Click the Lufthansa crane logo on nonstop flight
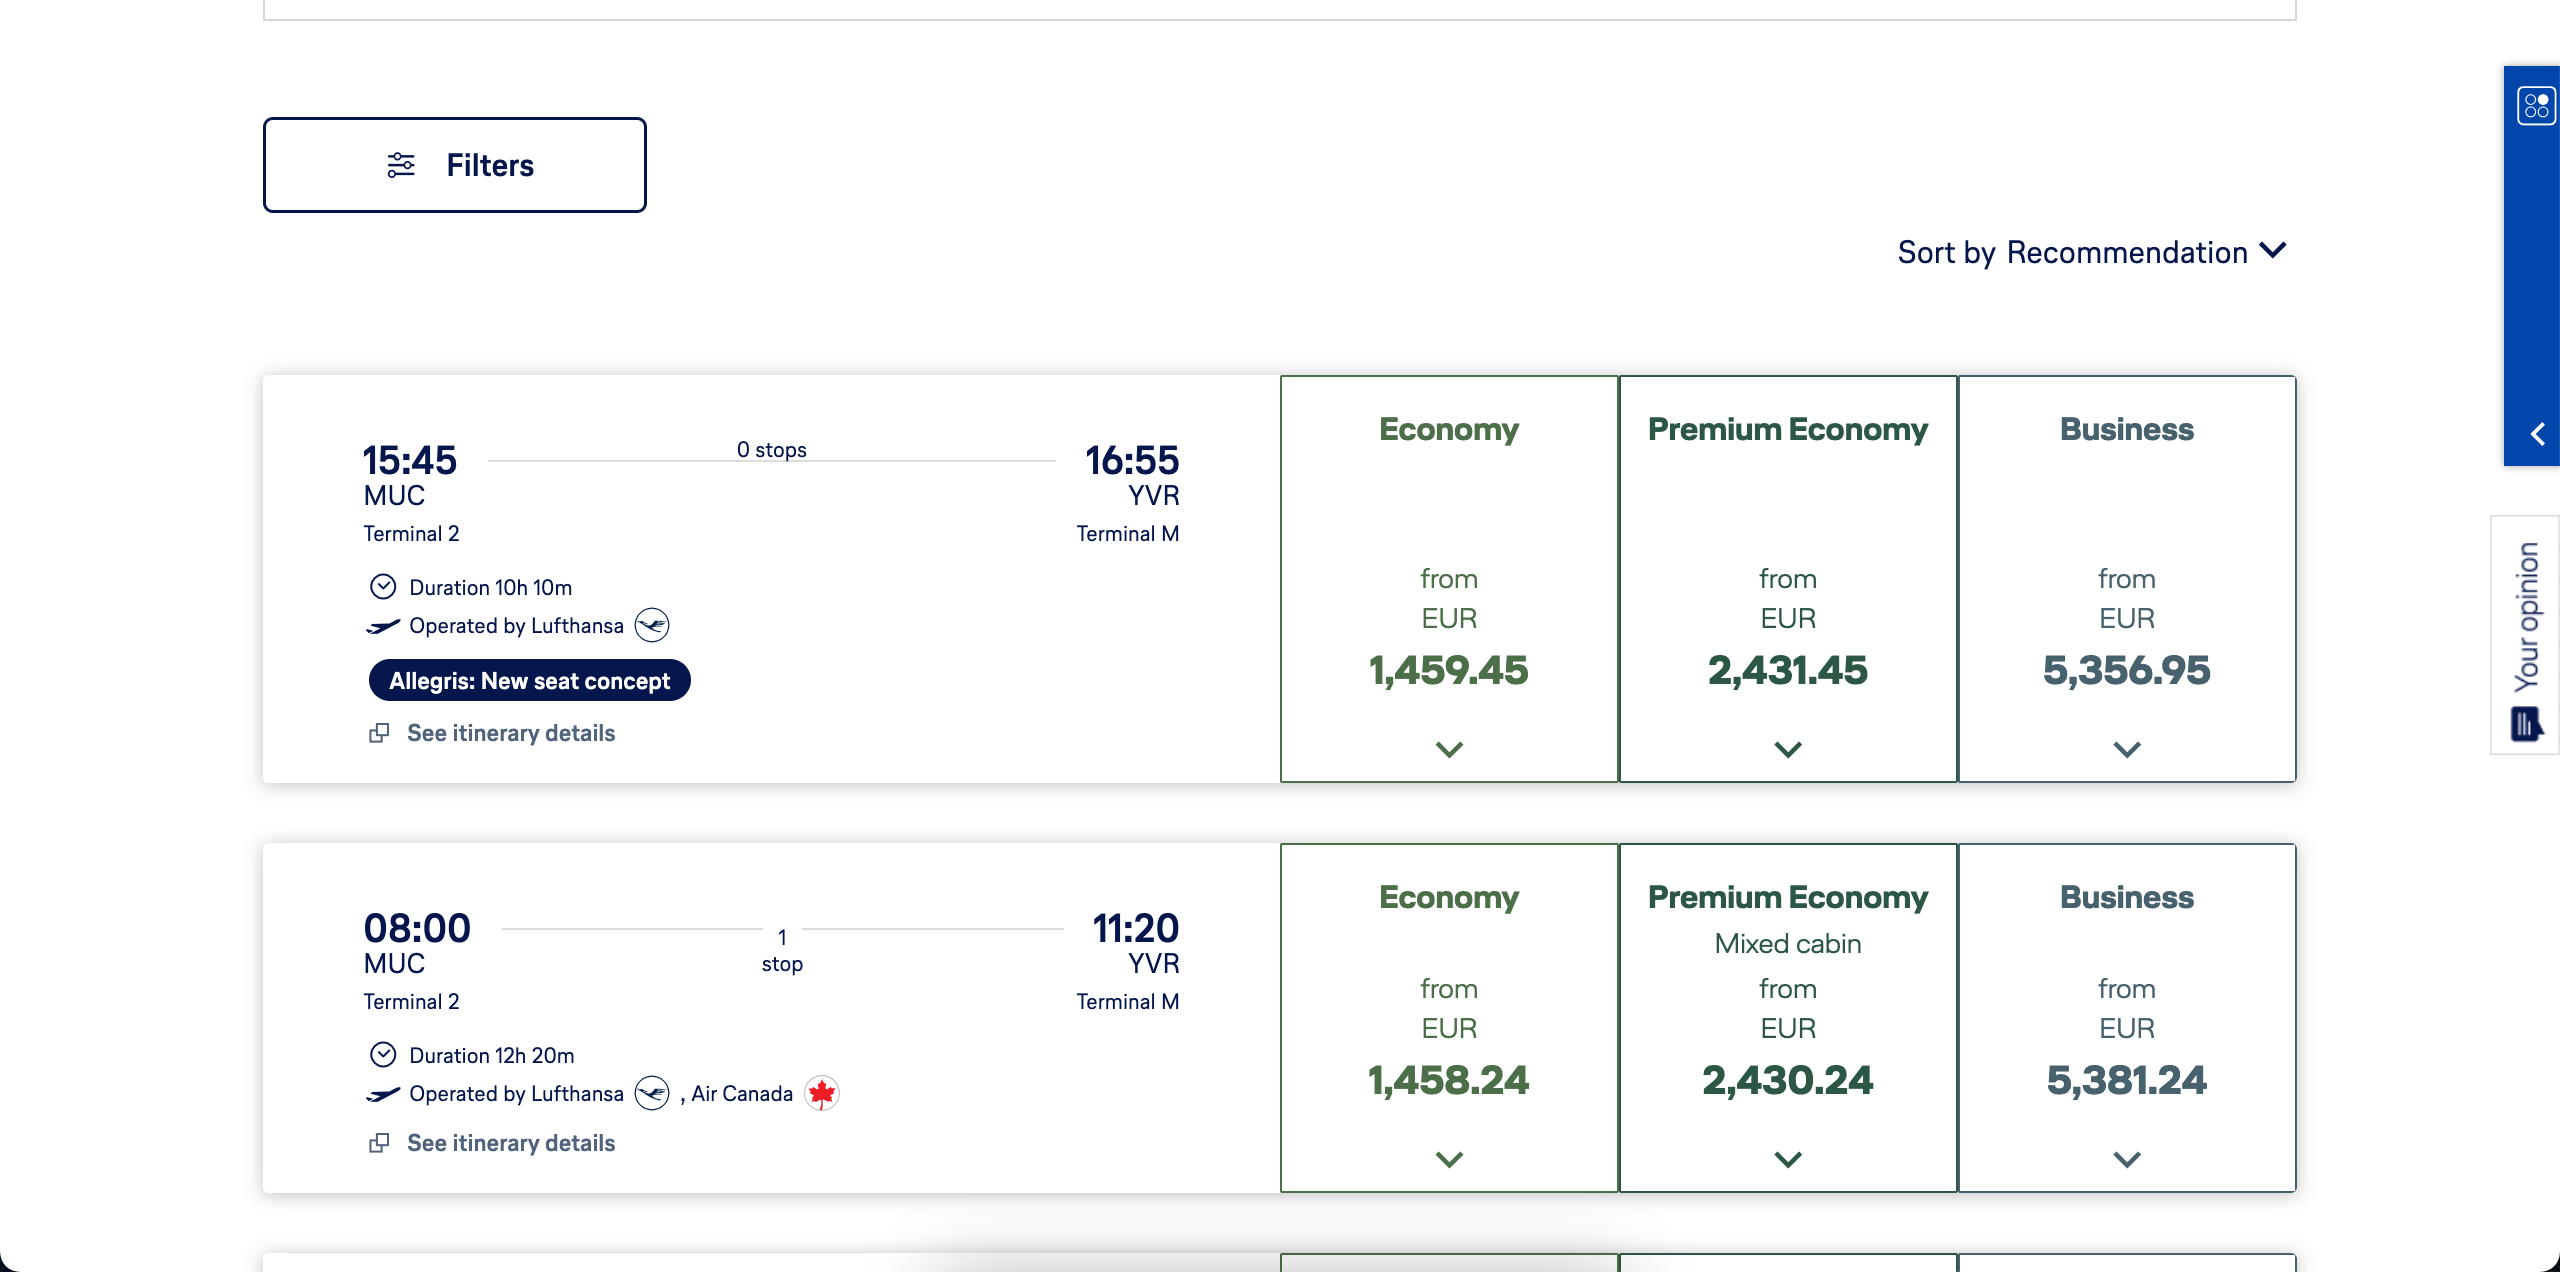The image size is (2560, 1272). coord(652,626)
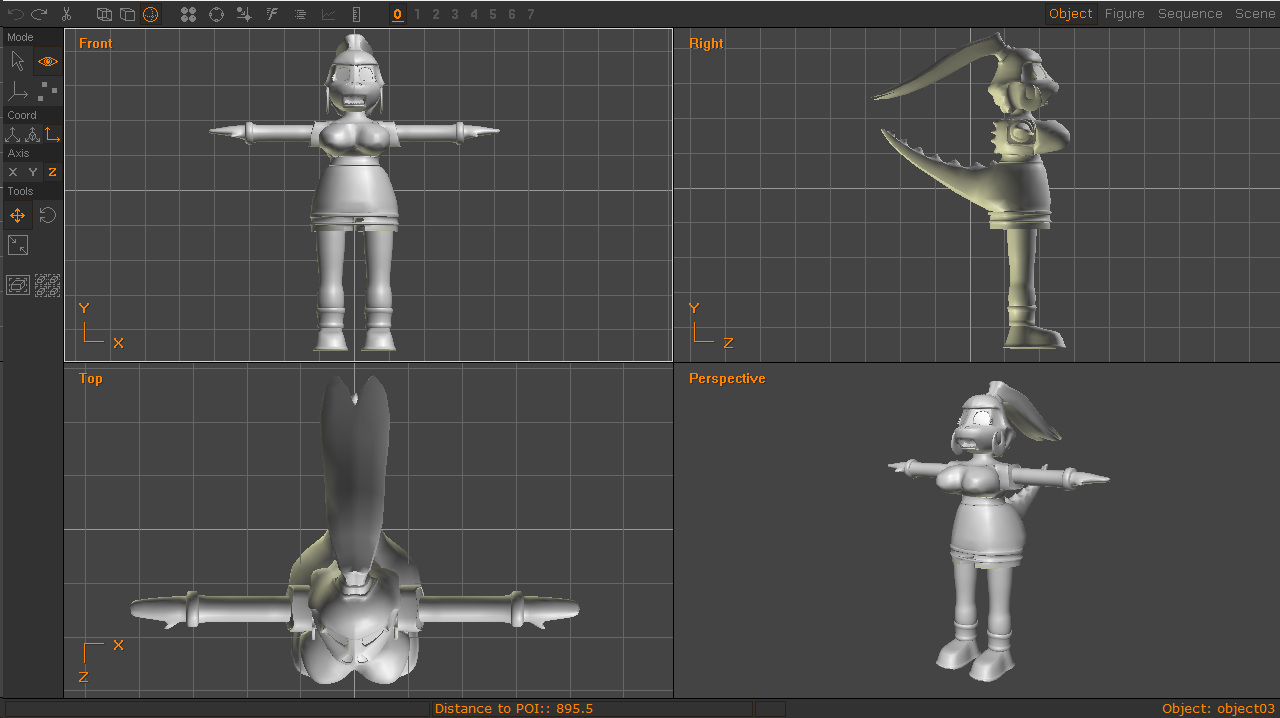This screenshot has height=718, width=1280.
Task: Enable the X axis constraint
Action: pos(13,172)
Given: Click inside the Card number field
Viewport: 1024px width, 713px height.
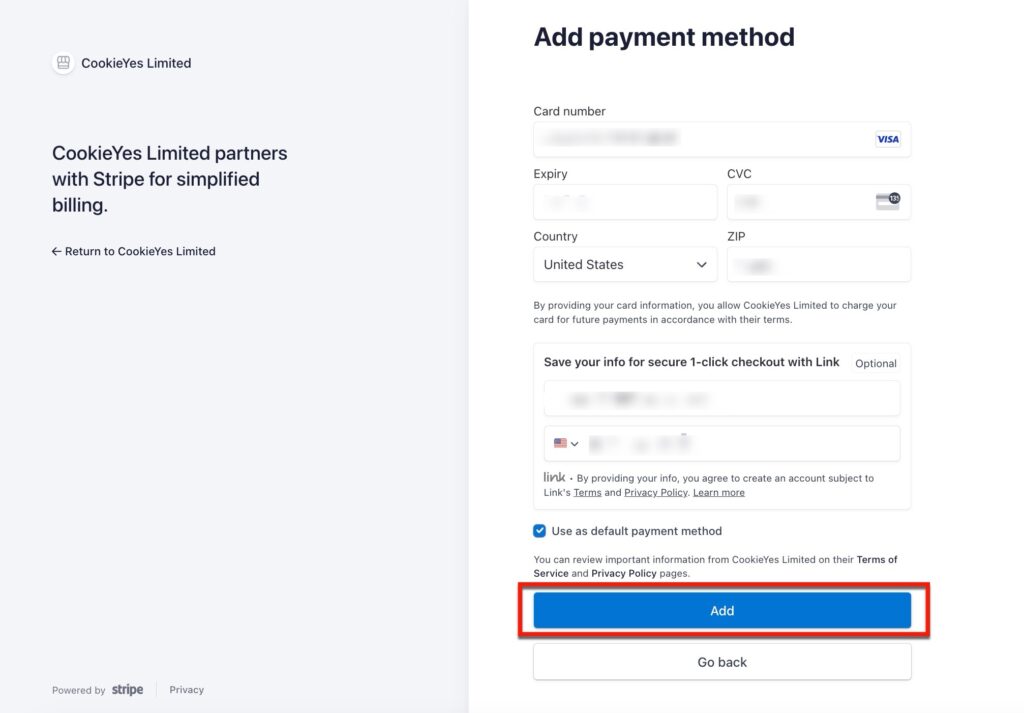Looking at the screenshot, I should [x=700, y=139].
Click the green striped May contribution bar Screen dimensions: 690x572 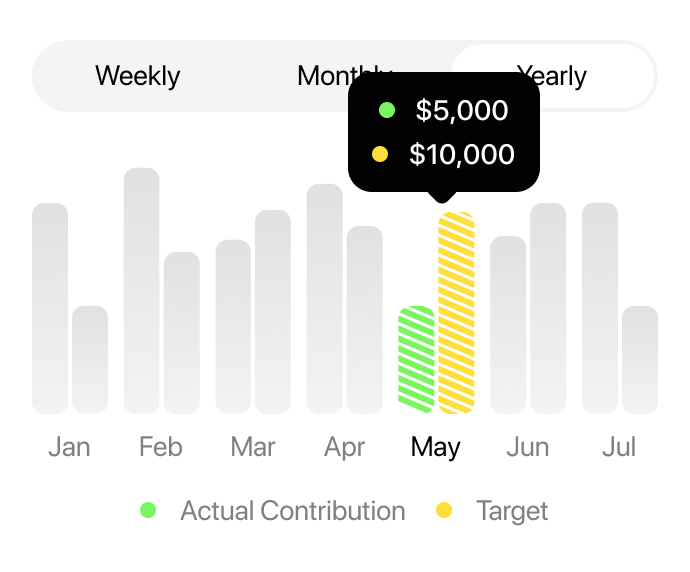point(416,360)
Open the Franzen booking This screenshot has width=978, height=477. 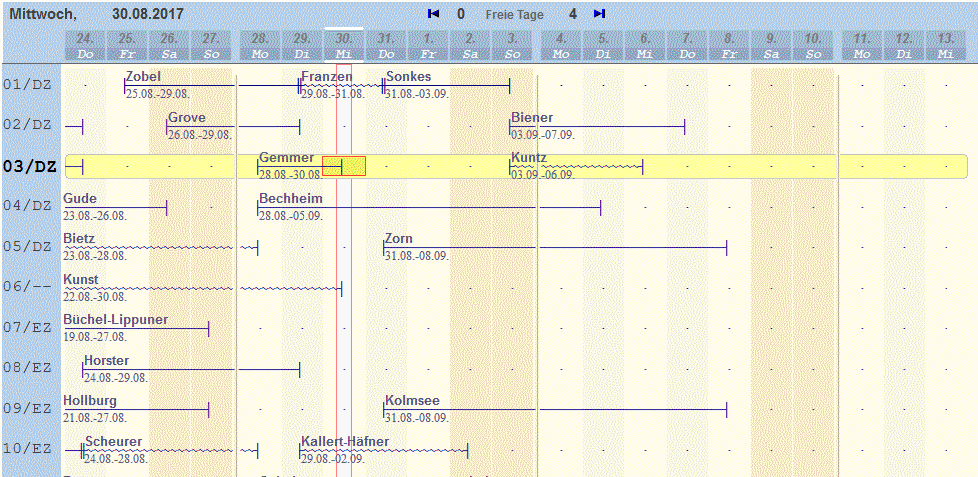point(327,77)
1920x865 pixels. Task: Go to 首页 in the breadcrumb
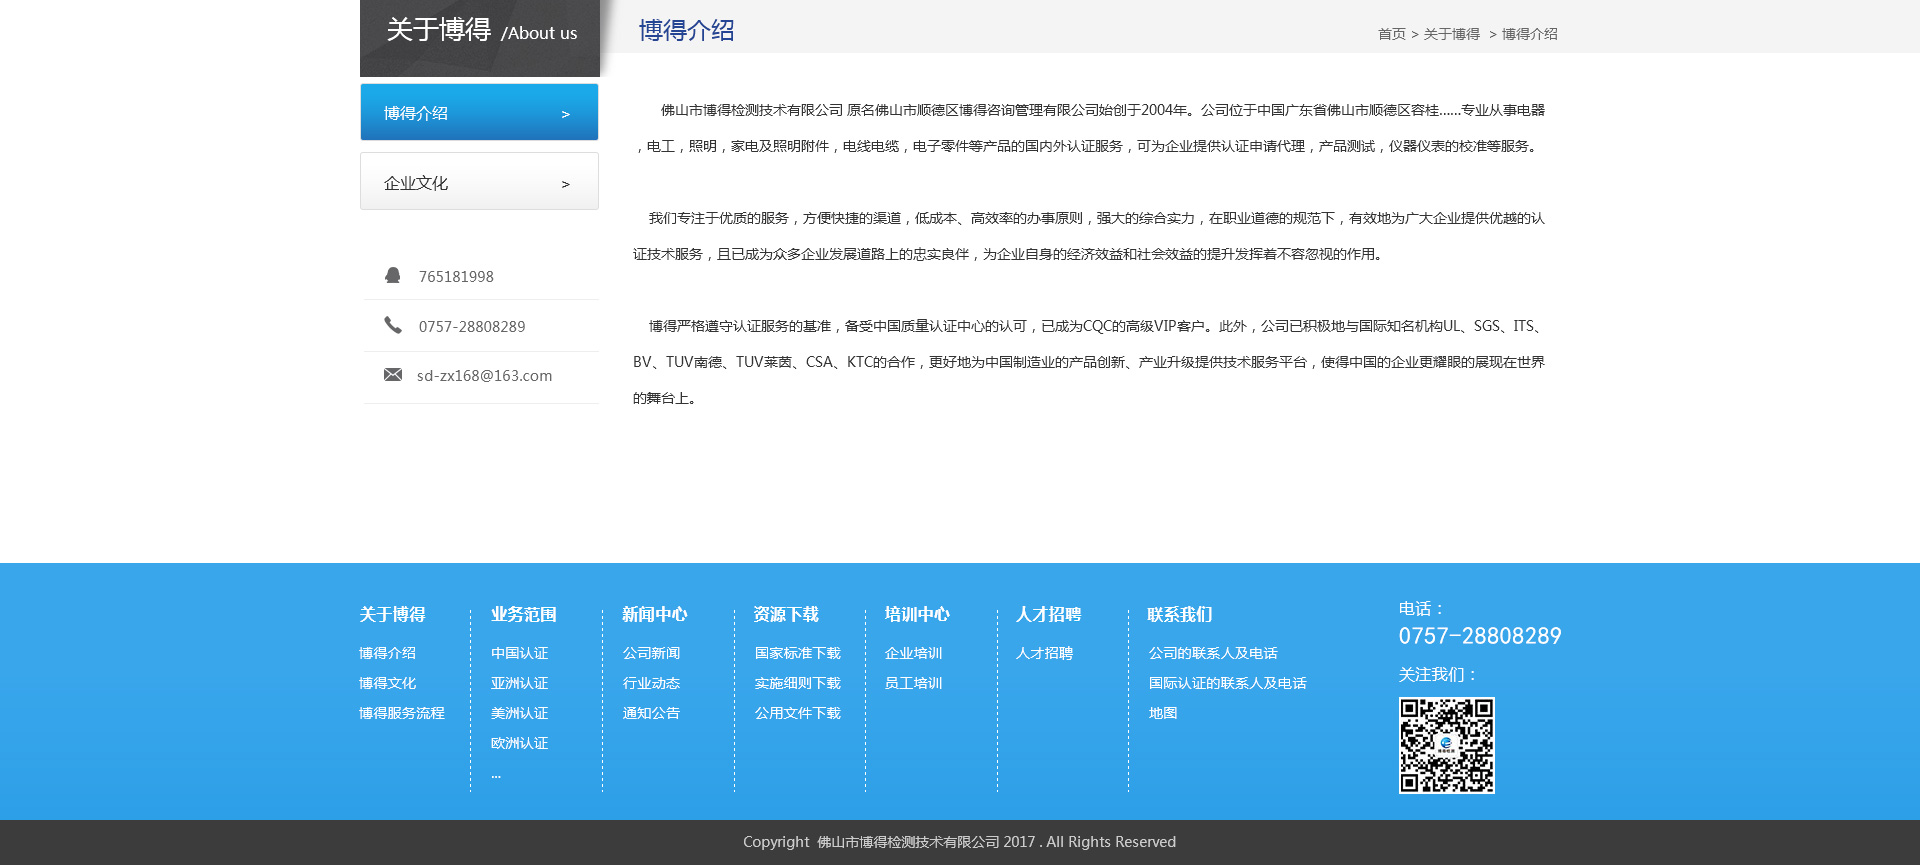(x=1391, y=34)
━━━━━━
Assigned task — Verbatim copy, pictures excluded: output the lines from the first line of the records above through the line containing "Given: Click inside the Card number field".

Output for this task —
Click the Lufthansa crane logo on nonstop flight
The image size is (2560, 1272). coord(652,626)
This screenshot has height=718, width=1280.
Task: Enable the X axis constraint
Action: pos(13,172)
Given: Click inside the Card number field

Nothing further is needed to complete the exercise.